Written instruction: From the data below, pull out the lines from the one containing "Task: Toggle the hamburger sidebar menu" through the one containing "pos(662,133)", including both of those lines. Reproduce them without any changes.
-------- Supplied data --------
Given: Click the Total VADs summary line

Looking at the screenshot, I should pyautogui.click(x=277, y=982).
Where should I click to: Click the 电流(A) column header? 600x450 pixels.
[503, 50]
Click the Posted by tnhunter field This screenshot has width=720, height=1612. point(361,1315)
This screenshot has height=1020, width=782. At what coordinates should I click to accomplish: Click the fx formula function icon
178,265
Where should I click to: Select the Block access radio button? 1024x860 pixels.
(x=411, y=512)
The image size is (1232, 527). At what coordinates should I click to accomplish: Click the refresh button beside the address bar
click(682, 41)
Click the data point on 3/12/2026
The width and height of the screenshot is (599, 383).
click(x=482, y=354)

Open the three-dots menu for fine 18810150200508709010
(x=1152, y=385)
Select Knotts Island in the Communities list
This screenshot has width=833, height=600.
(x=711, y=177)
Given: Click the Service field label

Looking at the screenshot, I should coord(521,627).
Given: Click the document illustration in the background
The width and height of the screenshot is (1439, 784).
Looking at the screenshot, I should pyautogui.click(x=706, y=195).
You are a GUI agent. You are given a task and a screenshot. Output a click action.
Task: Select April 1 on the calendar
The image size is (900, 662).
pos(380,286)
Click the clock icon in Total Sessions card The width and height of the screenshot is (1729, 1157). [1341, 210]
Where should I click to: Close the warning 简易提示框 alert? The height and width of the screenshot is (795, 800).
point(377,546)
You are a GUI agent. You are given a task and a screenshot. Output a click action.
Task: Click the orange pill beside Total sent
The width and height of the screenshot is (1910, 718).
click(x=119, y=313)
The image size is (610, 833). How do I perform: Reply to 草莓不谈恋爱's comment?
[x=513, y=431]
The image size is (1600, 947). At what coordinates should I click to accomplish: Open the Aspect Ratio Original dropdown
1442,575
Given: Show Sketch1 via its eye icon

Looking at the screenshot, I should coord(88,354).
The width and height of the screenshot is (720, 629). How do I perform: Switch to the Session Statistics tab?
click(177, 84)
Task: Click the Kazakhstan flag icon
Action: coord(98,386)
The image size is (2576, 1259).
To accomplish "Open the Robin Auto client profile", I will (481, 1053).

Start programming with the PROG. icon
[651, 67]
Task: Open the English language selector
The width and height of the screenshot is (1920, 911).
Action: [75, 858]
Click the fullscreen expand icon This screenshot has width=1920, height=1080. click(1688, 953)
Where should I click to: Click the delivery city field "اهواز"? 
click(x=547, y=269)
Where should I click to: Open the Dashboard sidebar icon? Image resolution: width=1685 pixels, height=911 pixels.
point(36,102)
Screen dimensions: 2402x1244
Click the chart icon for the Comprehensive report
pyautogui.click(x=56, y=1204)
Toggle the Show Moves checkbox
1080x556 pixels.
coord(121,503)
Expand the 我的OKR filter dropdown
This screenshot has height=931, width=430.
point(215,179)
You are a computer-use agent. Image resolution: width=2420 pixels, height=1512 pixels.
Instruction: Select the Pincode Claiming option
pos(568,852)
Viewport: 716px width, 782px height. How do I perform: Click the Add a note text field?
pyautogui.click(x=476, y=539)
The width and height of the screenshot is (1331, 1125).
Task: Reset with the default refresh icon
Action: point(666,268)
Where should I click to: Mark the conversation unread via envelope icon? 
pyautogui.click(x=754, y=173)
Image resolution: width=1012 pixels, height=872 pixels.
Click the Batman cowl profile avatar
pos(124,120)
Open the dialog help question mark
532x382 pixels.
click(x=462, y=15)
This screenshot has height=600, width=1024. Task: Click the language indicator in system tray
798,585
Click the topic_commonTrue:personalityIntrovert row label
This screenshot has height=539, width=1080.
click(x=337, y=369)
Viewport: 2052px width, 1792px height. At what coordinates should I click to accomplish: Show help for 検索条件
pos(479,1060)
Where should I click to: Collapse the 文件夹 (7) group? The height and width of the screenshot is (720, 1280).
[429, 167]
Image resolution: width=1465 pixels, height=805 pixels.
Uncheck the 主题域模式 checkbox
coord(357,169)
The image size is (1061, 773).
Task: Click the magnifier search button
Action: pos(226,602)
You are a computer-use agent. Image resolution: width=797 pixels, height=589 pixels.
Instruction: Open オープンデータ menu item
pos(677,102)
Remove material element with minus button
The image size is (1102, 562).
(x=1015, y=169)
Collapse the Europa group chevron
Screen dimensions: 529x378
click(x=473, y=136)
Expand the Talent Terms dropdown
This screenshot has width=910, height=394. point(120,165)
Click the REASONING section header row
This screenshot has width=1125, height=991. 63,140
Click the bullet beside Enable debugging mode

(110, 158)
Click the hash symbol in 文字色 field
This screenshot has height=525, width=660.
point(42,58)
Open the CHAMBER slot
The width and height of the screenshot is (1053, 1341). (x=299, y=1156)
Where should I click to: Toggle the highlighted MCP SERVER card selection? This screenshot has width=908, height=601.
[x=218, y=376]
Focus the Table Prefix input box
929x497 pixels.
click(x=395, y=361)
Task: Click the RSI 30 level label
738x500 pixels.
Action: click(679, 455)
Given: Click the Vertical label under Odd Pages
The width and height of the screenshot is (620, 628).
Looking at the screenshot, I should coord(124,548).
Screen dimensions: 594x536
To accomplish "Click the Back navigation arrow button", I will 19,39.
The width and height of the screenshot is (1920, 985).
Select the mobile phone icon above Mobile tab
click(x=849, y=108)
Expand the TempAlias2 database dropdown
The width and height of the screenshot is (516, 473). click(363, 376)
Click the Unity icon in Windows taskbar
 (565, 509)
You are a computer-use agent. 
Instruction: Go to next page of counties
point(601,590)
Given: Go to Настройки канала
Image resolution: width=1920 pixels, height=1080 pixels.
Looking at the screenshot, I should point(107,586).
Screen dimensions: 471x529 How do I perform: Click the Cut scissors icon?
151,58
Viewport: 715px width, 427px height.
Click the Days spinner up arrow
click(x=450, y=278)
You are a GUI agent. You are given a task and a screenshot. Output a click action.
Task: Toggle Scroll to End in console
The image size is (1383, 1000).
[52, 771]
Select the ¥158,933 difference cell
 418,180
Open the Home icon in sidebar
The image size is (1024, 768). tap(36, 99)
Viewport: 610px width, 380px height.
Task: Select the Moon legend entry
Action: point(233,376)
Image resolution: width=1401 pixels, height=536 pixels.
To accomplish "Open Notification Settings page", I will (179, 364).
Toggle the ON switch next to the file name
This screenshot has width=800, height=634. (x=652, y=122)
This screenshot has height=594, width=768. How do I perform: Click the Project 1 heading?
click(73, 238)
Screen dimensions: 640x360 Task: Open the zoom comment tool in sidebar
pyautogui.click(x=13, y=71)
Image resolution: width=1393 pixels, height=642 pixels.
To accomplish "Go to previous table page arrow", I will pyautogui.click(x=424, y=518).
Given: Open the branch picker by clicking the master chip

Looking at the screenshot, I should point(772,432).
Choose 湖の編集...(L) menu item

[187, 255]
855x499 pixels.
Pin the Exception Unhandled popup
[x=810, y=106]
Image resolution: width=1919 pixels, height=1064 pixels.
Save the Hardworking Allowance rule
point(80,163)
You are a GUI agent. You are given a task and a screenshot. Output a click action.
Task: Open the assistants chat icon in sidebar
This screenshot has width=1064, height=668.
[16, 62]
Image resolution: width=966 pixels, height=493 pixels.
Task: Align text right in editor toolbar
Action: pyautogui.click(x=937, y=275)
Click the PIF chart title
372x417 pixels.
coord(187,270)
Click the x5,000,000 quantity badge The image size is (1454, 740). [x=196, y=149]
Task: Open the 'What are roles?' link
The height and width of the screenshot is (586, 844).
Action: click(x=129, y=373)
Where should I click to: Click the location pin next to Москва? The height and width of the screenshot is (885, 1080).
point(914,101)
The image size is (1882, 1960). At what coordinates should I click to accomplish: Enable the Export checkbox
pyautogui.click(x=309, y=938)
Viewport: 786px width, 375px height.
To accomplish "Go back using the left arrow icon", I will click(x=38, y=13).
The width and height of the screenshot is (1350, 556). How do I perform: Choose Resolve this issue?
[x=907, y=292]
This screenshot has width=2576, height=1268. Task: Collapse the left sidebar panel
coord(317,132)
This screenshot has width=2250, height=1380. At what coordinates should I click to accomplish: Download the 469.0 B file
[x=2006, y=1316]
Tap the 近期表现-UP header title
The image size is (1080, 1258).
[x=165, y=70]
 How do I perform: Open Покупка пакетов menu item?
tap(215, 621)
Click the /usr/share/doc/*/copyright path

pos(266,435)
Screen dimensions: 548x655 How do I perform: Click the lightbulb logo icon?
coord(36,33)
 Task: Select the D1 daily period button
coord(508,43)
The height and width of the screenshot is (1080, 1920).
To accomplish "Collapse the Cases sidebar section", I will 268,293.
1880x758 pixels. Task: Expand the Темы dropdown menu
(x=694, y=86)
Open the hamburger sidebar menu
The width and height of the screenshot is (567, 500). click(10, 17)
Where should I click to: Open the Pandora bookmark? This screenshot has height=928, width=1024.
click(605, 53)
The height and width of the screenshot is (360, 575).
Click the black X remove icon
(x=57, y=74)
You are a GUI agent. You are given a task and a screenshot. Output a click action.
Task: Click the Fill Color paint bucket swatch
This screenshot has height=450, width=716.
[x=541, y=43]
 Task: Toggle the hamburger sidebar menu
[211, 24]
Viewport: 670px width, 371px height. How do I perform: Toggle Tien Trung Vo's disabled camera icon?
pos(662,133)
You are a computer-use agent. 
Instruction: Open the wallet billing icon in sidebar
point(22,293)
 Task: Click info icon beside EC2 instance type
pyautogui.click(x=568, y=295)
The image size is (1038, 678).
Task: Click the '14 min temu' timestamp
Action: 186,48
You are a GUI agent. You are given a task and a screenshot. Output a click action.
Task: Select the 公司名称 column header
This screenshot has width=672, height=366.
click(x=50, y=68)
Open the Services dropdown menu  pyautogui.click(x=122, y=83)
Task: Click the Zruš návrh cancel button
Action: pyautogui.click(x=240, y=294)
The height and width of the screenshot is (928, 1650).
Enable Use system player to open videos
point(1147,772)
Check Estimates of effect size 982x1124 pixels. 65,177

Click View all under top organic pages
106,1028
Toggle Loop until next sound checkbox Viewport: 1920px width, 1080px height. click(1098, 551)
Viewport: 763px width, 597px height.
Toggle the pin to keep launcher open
--------
Written reply:
 Task: Toggle the hamburger sidebar menu
[211, 24]
Viewport: 670px width, 371px height. How do I perform: Toggle Tien Trung Vo's disabled camera icon?
pos(662,133)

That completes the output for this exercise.